### LISTING:
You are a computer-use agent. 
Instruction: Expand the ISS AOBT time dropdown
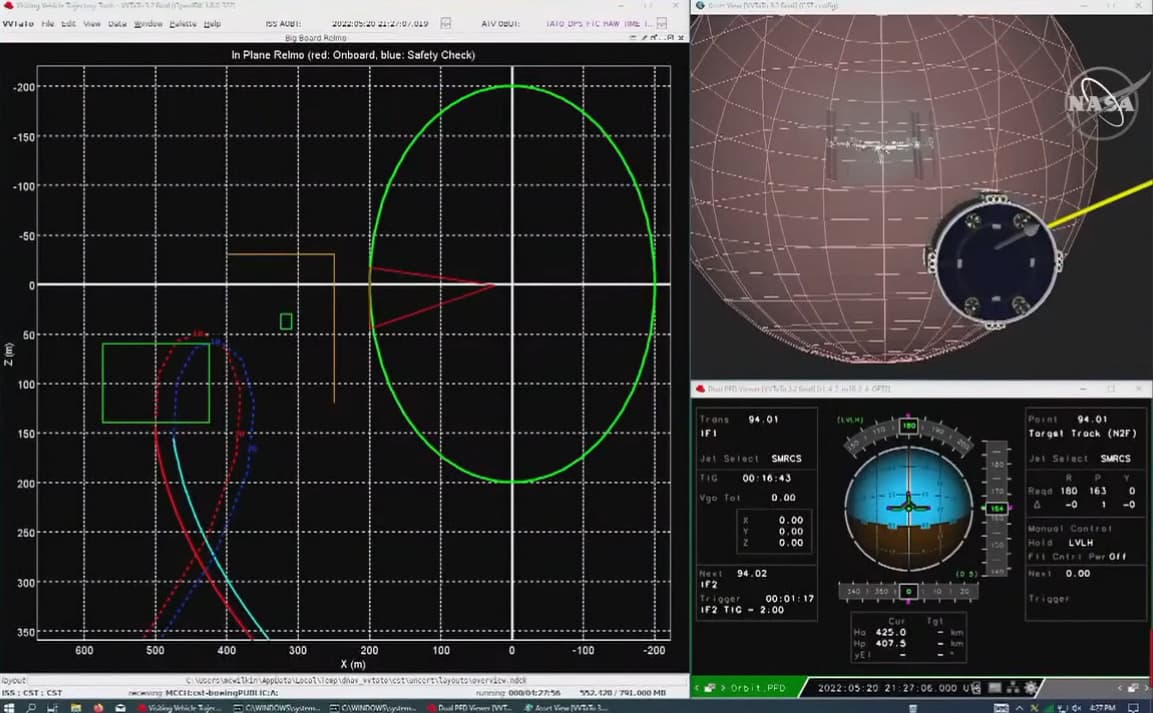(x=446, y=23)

==

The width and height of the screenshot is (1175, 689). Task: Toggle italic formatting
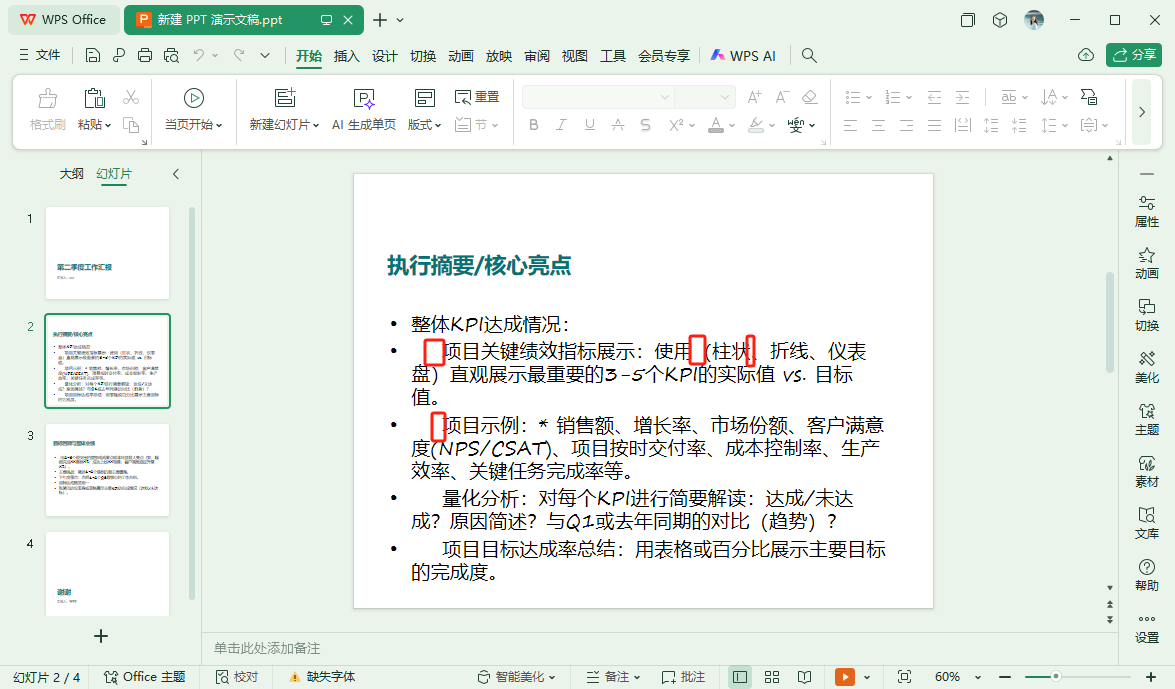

...

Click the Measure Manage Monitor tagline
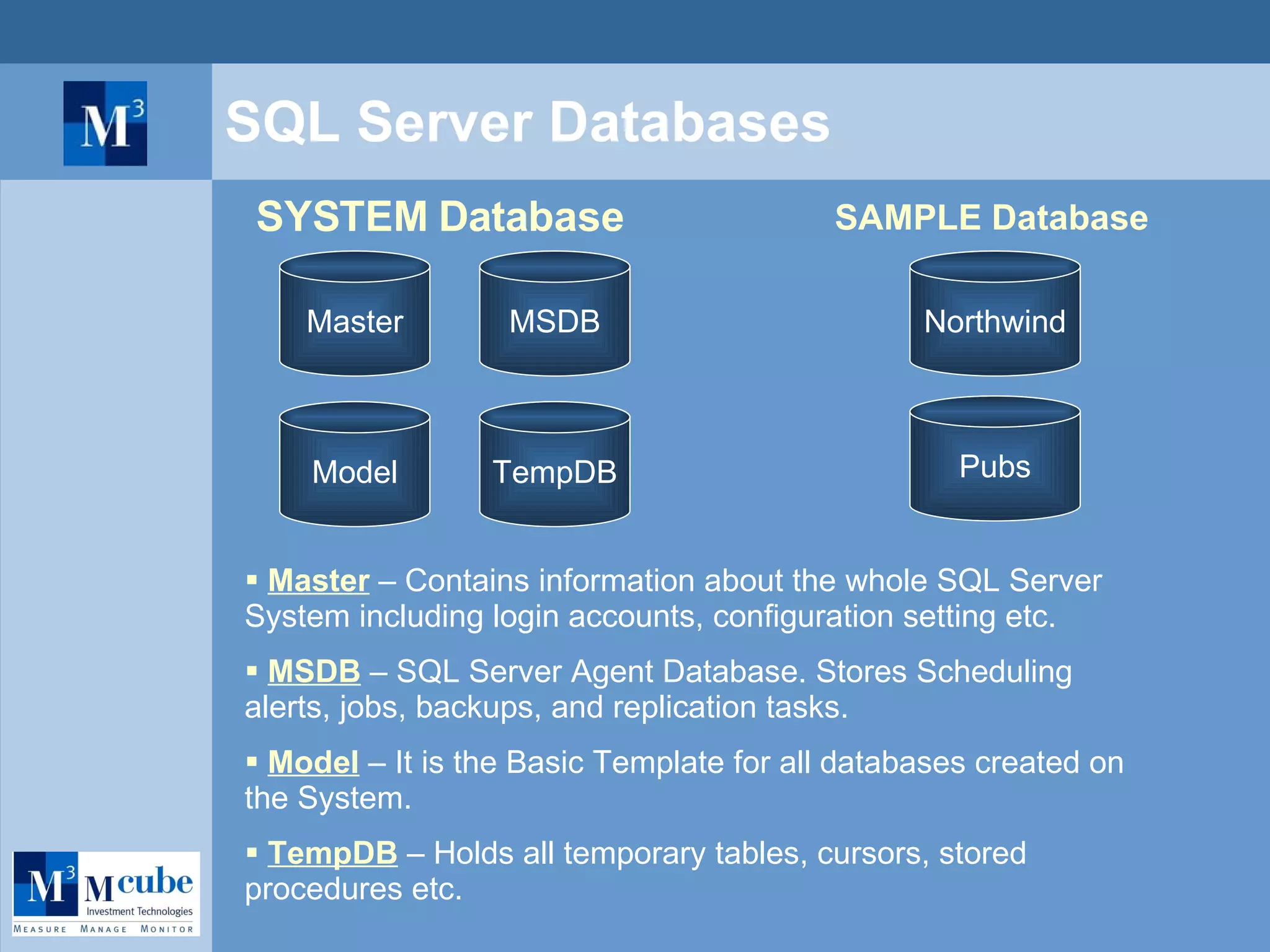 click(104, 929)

### WHAT YOU ARE ASKED TO DO:
Reproduce verbatim the lines beginning with the one containing "You are a computer-use agent." and ending with the one containing "(x=446, y=23)", both included. Omit the pictures from your output.

### FINAL RESULT:
You are a computer-use agent. 
Instruction: Expand the ISS AOBT time dropdown
(x=446, y=23)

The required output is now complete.